Ahora le toca a mi madre quedarse sorprendida. Me observa, desconcertada. Movida por la compasión, apoyo mi mano sobre la suya y su mirada sigue nuestras dos manos como si fuera una cosa incongruente, increíble y algo sobrenatural.

Tose para disimular la creciente emoción que la embarga tras la coraza de la educación perfecta y rígida que recibió.
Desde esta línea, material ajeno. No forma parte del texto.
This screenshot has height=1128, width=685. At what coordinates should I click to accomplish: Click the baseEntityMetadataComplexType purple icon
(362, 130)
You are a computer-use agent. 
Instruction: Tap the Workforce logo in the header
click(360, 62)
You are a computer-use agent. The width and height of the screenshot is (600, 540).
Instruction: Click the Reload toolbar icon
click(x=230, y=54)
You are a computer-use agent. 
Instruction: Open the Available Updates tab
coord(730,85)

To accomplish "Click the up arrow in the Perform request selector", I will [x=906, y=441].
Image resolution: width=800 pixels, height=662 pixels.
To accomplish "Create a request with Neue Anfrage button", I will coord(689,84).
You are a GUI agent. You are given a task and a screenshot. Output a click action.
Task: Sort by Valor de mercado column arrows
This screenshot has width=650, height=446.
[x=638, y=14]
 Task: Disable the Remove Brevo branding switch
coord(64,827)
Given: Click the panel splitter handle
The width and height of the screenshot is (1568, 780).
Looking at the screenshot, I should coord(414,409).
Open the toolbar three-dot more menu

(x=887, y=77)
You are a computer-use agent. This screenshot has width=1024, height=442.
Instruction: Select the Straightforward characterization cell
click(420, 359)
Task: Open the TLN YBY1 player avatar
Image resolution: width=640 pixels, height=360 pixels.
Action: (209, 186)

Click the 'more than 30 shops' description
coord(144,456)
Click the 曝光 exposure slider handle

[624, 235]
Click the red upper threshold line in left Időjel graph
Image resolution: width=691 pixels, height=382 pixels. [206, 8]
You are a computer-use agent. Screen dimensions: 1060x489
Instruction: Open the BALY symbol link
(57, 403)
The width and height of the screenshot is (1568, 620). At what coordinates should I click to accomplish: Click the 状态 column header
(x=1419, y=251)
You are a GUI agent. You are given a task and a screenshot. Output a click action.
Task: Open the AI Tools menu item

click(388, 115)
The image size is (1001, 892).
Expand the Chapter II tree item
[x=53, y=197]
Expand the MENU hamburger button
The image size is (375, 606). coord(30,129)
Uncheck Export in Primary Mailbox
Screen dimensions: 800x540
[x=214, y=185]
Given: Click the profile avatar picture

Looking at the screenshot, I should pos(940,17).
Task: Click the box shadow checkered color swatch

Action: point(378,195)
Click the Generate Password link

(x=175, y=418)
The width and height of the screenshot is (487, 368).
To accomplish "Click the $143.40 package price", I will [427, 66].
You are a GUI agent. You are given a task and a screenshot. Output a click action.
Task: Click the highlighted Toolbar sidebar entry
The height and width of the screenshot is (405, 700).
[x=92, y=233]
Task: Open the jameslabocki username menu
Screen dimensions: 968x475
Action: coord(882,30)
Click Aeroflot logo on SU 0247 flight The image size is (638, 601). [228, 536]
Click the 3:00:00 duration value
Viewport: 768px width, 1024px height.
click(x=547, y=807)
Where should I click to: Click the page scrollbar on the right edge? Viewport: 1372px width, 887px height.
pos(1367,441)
—Tu padre y yo nos esforzaremos más de ahora en adelante. Él también está orgulloso de ti. He sido yo la que, a fuerza de hablar mal sobre la danza, le ha impedido decírtelo estos últimos años. Bueno, al menos esa es la excusa tras la que se escuda. Jamás ha sabido cómo comportarse con vosotras… Quería decirte que la casa está abierta para el brunch del domingo y para cuando quieras.

—¿Y Chase?

—¡Ah, ese! Estoy harta de que me traiga chicas que se pasan el domingo en nuestra casa como si fuera un bufé libre.

Jamás había visto a mi madre así.

—Le he dicho que no necesitamos ver la prueba de su virilidad todas las semanas.

—¿Y Amelia? ¿No lo ha soportado?

—¡Ha sido él quien no lo ha soportado! ¡Demasiado buena para él! Pero ya es mayorcito. Que haga lo que quiera. Simplemente que deje de imponérnoslas. Ha reflotado económicamente esta familia, pero ha llegado el momento de que se ocupe un poco más de sí mismo y un poco menos de su cartera. Tu padre está de acuerdo.

Arqueo las cejas, impresionada por su diatriba. La mano de mi madre agarra la mía y la aprieta en el frío neoyorquino antes de darme unos golpecitos con dulzura y torpeza. No le sonrío. Ella tampoco a mí. No es necesario.